### Entries supplied
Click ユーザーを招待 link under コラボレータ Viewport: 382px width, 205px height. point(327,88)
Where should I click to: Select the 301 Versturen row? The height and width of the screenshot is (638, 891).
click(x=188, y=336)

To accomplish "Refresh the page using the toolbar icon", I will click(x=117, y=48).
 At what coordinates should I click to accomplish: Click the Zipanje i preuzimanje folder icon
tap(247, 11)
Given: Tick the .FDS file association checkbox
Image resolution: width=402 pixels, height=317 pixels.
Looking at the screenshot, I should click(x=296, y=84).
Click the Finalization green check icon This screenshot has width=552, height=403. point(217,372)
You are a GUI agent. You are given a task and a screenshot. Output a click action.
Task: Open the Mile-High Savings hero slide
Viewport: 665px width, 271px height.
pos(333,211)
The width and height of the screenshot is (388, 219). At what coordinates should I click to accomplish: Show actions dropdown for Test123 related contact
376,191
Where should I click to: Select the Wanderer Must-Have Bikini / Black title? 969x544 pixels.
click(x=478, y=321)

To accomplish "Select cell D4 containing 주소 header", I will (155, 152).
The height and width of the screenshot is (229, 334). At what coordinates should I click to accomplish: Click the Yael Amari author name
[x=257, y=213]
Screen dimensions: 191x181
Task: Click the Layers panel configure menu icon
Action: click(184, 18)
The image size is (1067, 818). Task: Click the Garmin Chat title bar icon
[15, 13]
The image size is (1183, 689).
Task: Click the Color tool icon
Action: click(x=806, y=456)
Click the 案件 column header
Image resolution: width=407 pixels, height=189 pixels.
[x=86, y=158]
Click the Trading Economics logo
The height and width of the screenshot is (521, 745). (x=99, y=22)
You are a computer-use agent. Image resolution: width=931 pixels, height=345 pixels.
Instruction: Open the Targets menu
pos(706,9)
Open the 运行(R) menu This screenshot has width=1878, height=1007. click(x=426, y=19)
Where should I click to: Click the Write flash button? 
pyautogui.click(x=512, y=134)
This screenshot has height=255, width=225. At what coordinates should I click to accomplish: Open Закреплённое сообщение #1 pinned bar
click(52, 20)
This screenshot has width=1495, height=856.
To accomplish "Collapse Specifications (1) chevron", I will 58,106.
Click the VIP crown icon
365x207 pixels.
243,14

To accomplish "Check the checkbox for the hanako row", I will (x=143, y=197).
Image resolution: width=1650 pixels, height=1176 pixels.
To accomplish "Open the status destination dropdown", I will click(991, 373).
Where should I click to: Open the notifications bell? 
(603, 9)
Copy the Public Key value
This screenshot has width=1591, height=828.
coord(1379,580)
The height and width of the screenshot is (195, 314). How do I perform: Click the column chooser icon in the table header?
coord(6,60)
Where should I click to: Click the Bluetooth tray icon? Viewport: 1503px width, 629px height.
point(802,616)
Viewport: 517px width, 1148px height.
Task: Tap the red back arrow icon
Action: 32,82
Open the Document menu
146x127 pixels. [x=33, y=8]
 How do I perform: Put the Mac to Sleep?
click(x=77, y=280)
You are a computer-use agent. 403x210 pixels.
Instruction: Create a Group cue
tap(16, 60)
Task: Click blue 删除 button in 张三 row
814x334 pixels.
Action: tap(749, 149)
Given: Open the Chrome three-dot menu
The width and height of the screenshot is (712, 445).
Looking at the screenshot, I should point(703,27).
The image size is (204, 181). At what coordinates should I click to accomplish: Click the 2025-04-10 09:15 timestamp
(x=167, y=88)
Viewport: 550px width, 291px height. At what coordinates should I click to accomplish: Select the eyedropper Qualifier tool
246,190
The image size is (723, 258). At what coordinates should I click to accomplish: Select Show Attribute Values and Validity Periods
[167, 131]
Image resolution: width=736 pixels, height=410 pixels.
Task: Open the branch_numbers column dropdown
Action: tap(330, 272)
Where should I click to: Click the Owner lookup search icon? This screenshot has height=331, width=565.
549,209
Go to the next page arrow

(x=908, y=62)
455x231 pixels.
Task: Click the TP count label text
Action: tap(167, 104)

### Required task
Render the listing from the line with "Where should I click to: Select the Wanderer" to the line with "will (155, 152)." as a two-column CSV headed instruction and response. Give one row per item, with its text and its answer each in a single quoted field and line breaks replaced by spaces.

### Output below
instruction,response
"Where should I click to: Select the Wanderer Must-Have Bikini / Black title? 969x544 pixels.","click(x=478, y=321)"
"To accomplish ""Select cell D4 containing 주소 header"",","I will (155, 152)."